One of the ways to study society is the formational path.

Formation is a word of Latin origin, meaning “formation, form.” What is a formation? What types of formations are there? What are their features?

Formation

Formation is a society at a certain stage of historical development, main criterion which is the development of the economy, the method of production of material goods, the level of development of the productive forces, the totality of production relations. This all adds up basis, that is, the basis of society. Towers over him superstructure.

Let us consider in more detail the concepts of “base” and “superstructure” put forward by K. Marx.

Basis – these are different material relations in society, that is, production relations that develop in the process of production of material goods, their exchange and distribution.
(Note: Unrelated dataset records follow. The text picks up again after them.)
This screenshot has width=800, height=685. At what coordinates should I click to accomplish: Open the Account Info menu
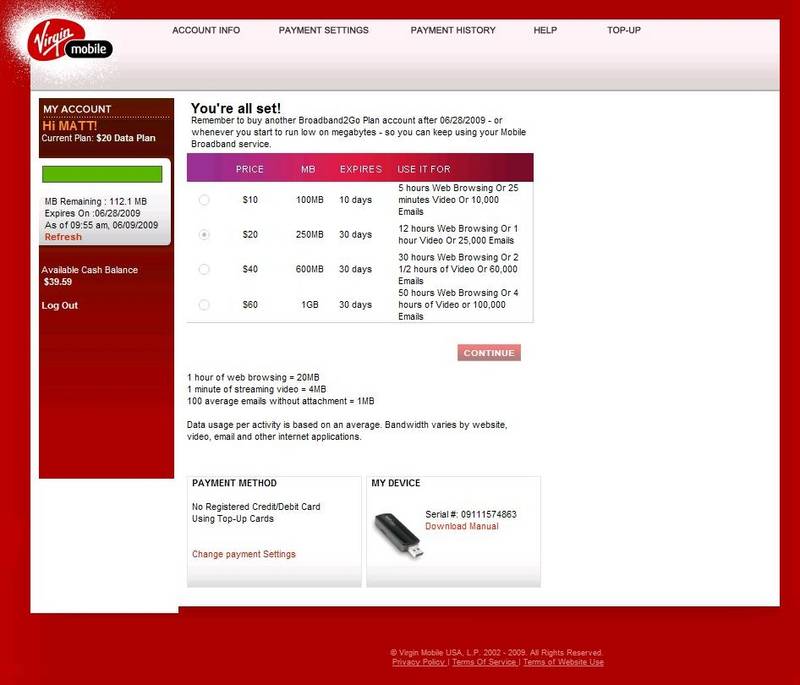click(x=206, y=30)
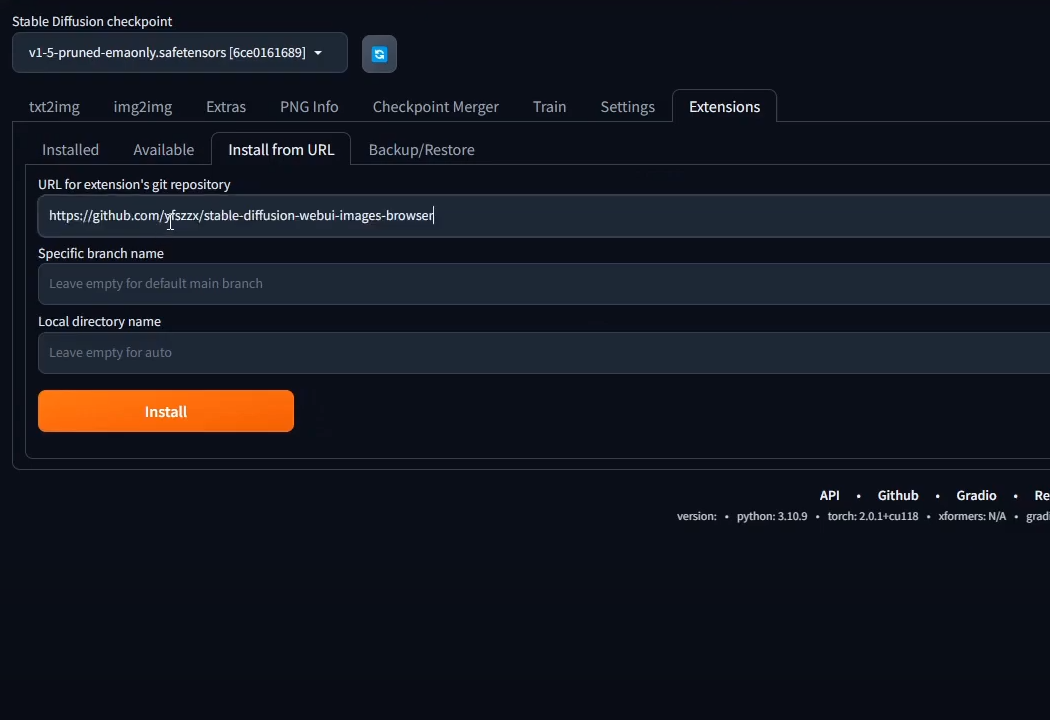The image size is (1050, 720).
Task: Open the API link in footer
Action: (x=829, y=496)
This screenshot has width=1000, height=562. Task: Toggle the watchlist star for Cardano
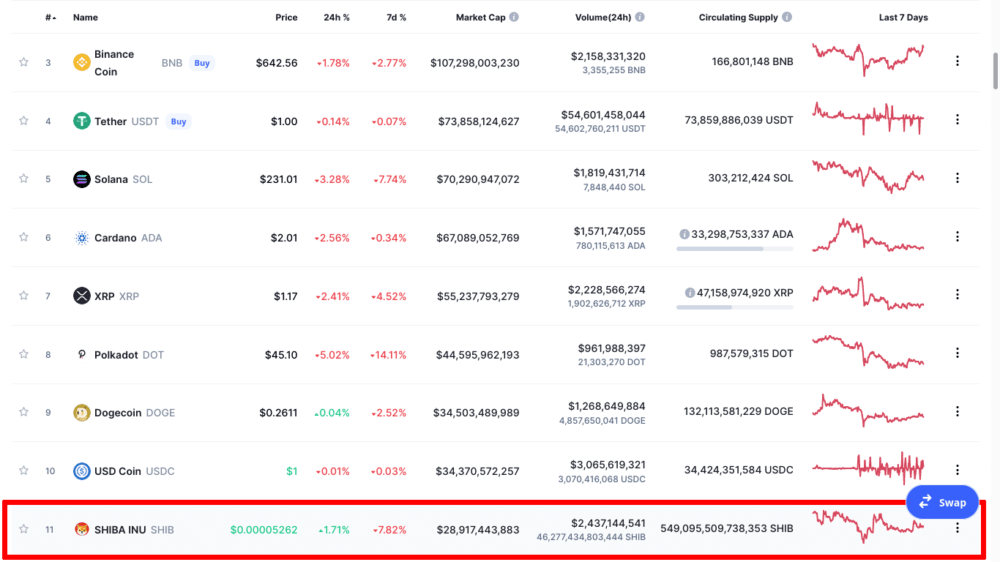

Superstructure includes various ideological relations(legal, political), related views, ideas, theories, as well as relevant organizations - the state, political parties, public organizations and foundations, etc.

The formational approach to the study of society was put forward in the 19th century Karl Marx. He also identified types of formations.

Five types of formations according to K. Marx

  • Primitive communal formation: low level of development of productive forces and production relations, ownership of tools and means of production is communal. Management was carried out by all members of society or by the leader, who was elected as an authoritative person. The superstructure is primitive.
  • Slave formation: the means of production, tools were in the hands of slave owners. They also owned slaves whose labor was exploited. The superstructure expressed the interests of slave owners.
  • Feudal formation: the means of production, and most importantly the land, belonged to the feudal lords. The peasants were not the owners of the land; they rented it and paid quitrents for it or worked corvee labor. Religion played a huge role in the superstructure, protecting the interests of those in power and at the same time uniting feudal lords and peasants into spiritual unity.
  • Capitalist formation: the means of production belonged to the bourgeoisie, and the proletariat, the working class, the producer of material goods, was deprived of the right of ownership of the means of production by selling their labor power, working in factories. Personally, the proletariat is free. The superstructure is complex: all members of society participate in the political struggle and movement, public organizations and parties appear. The main contradiction of the formation arose: between the social nature of production and the private form of appropriation of the produced product. Only a socialist revolution could resolve it, and then the next formation would be established.
  • Communist formation: characterized by a social form of ownership of the means of production. All members of society participate in the creation of goods and their distribution, and all the needs of society are fully satisfied. Today we understand that communism is a utopia. However, they believed in him for a long time, even N.S. Khrushchev. hoped that by 1980 communism would be built in the USSR.